** BEGIN Data lines **
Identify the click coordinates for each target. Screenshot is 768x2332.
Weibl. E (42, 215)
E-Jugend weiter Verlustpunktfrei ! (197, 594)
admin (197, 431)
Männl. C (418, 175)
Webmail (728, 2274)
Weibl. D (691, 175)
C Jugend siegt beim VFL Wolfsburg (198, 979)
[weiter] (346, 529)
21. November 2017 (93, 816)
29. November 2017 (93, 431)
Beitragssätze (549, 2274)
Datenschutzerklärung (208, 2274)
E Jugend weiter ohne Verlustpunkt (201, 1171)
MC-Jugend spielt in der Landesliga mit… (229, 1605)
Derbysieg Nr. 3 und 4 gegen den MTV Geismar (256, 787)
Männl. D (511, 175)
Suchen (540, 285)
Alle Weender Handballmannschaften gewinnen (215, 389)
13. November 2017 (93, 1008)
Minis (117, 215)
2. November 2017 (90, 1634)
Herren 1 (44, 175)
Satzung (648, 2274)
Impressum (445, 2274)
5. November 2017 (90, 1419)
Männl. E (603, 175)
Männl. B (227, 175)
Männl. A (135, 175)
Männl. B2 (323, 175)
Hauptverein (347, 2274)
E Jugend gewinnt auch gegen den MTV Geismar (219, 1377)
** END Data lines **
** BEGIN Data lines **
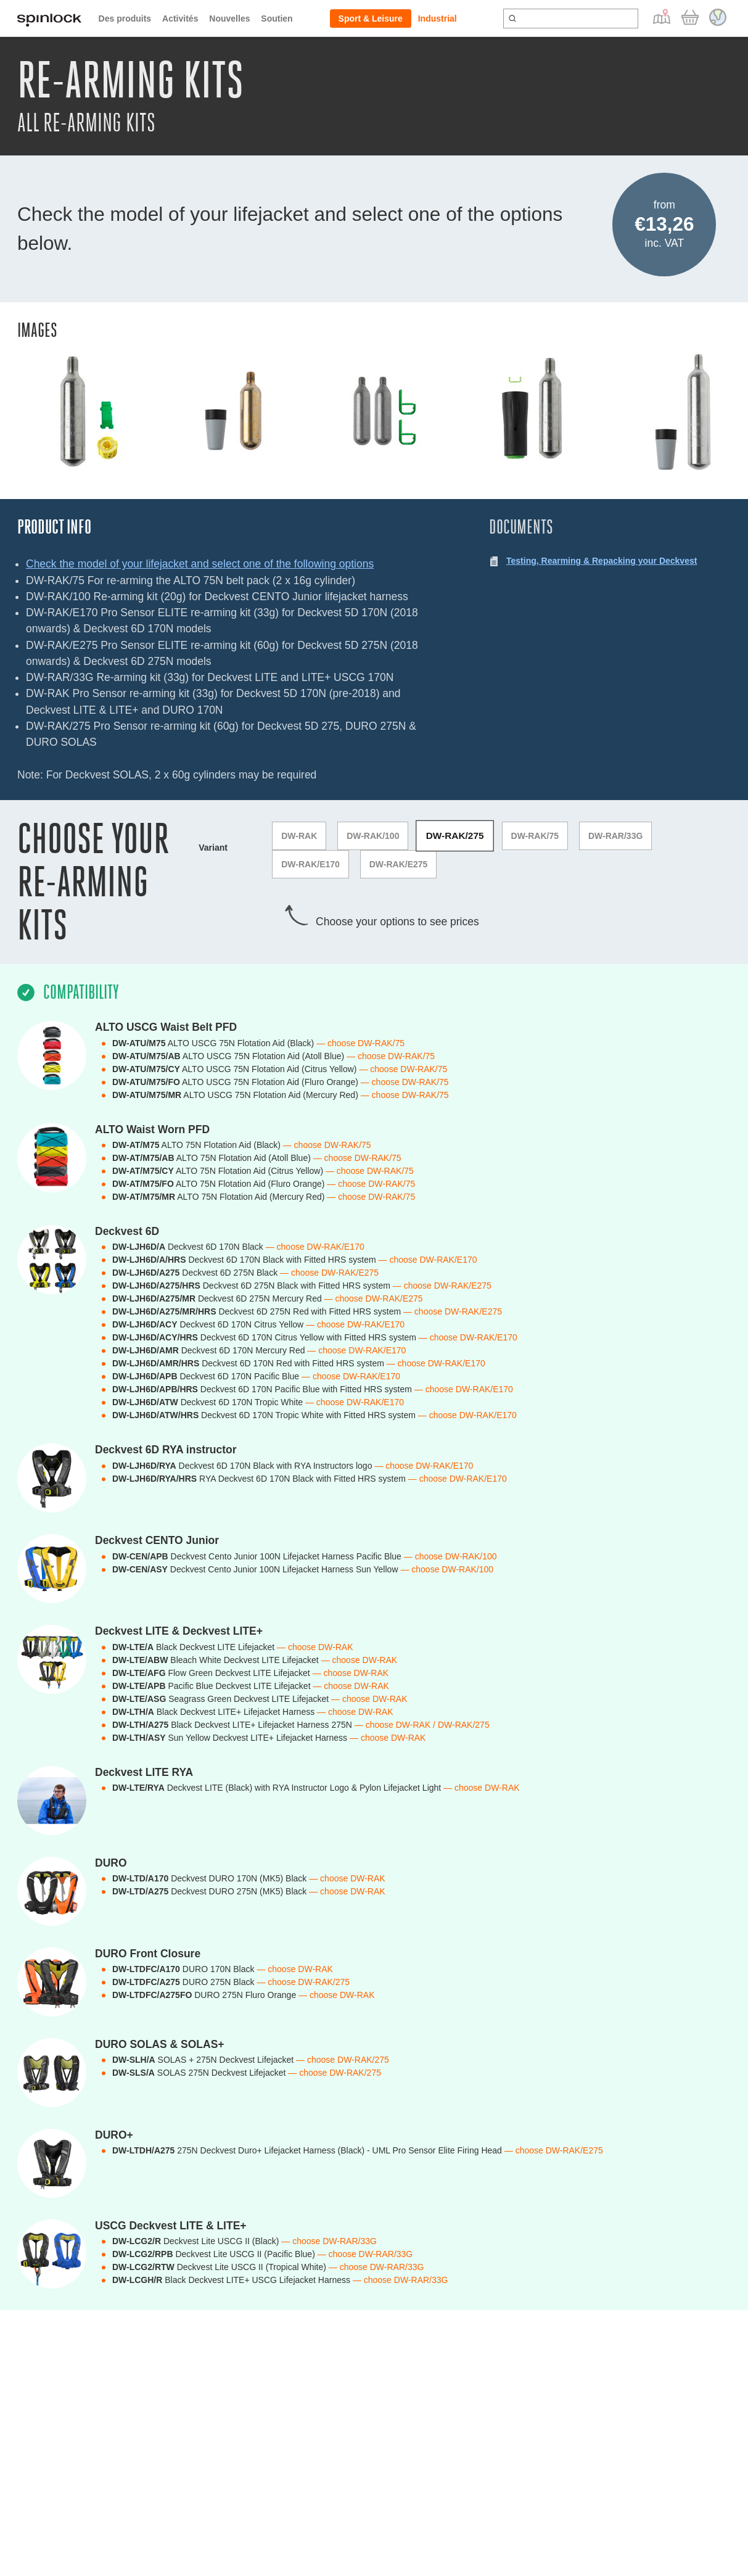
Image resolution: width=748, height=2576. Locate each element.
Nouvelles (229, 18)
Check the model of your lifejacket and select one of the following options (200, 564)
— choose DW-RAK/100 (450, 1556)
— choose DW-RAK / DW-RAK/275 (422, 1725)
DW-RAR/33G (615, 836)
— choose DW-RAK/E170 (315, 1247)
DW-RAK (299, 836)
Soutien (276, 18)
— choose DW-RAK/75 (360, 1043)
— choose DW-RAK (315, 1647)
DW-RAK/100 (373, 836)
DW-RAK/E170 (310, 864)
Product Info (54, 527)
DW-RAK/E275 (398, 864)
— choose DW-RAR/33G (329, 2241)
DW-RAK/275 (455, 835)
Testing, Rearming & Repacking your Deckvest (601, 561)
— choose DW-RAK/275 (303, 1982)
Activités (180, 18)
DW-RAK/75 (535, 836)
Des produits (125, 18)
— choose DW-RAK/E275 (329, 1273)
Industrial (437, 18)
** END Data lines **
*Problem requirements*.
Reproduce the listing from the line with "Identify the click" through the line with "13. November 2017 (93, 1008)", requests included, and reduce every coordinate in the answers by 96.

*Answer to this problem*.
Identify the click coordinates for each target. Screenshot is 768x2332.
Weibl. E (-54, 119)
E-Jugend weiter Verlustpunktfrei ! (101, 498)
admin (101, 335)
Männl. C (322, 79)
Webmail (632, 2178)
Weibl. D (595, 79)
C Jugend siegt beim VFL Wolfsburg (102, 883)
[weiter] (250, 433)
21. November 2017 (-3, 720)
29. November 2017 (-3, 335)
Beitragssätze (453, 2178)
Datenschutzerklärung (112, 2178)
E Jugend weiter ohne Verlustpunkt (105, 1075)
MC-Jugend spielt in der Landesliga mit… (133, 1509)
Derbysieg Nr. 3 und 4 gegen den MTV Geismar (160, 691)
Männl. D (415, 79)
Suchen (444, 189)
Alle Weender Handballmannschaften gewinnen (119, 293)
13. November 2017 (-3, 912)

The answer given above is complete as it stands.